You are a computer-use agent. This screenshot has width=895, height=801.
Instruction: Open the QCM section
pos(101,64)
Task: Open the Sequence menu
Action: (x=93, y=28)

^^^^^^^^

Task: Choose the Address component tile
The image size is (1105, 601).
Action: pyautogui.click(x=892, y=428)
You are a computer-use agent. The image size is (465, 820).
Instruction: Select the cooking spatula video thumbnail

^^^^^^^^

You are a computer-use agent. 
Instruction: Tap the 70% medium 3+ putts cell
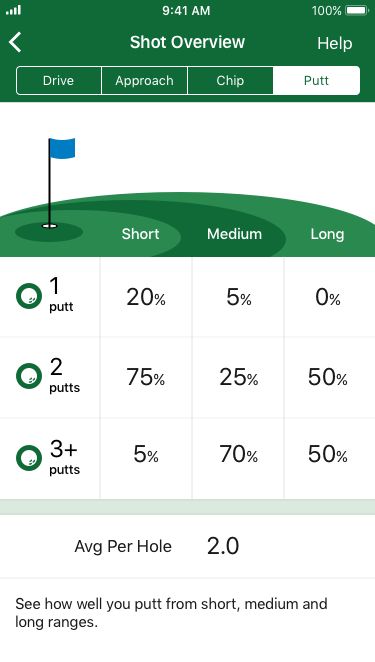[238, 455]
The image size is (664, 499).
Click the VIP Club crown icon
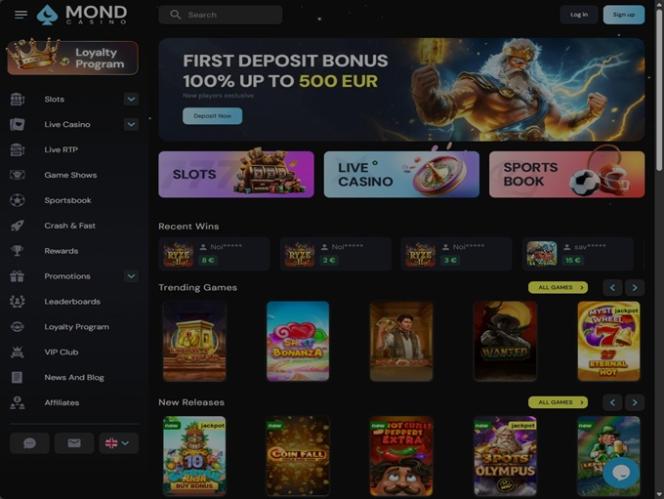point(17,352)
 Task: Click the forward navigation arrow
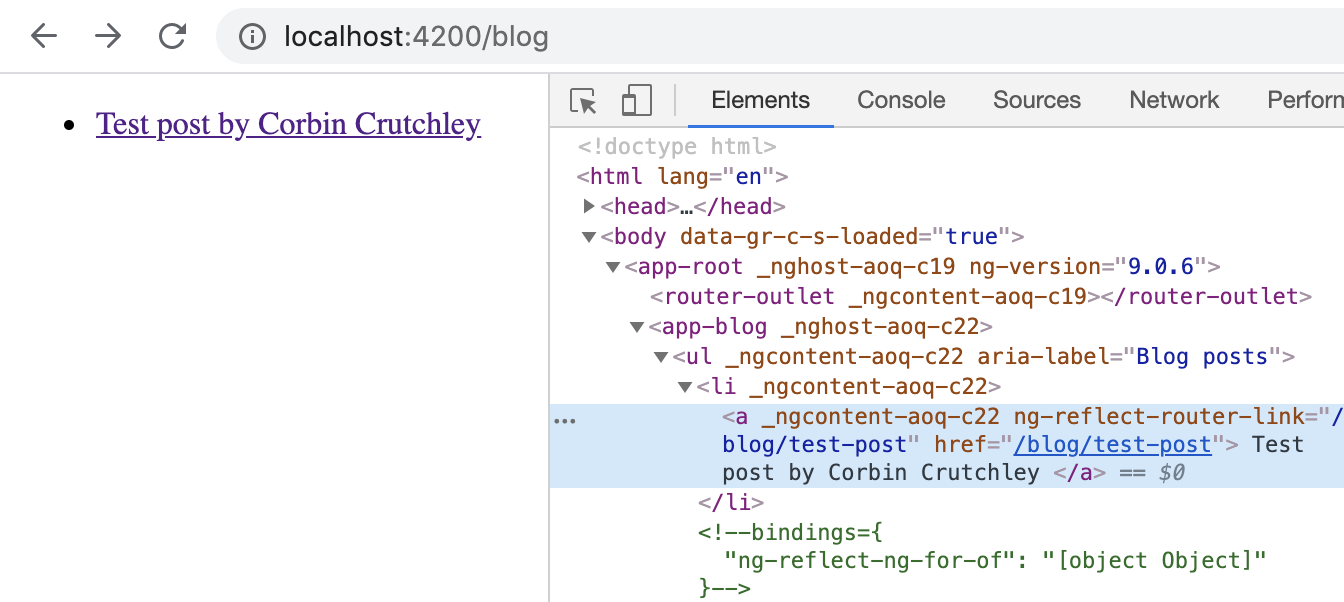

^^^^^^^^

#### WORK TO COMPLETE:
For this exercise, output exactly the lines above from the line with "Task: Choose the Address component tile" to the line with "Instruction: Select the", counting both, and leave out the rest.

#### OUTPUT OF THE EXERCISE:
Task: Choose the Address component tile
The image size is (1105, 601).
Action: pyautogui.click(x=892, y=428)
You are a computer-use agent. The image size is (465, 820).
Instruction: Select the cooking spatula video thumbnail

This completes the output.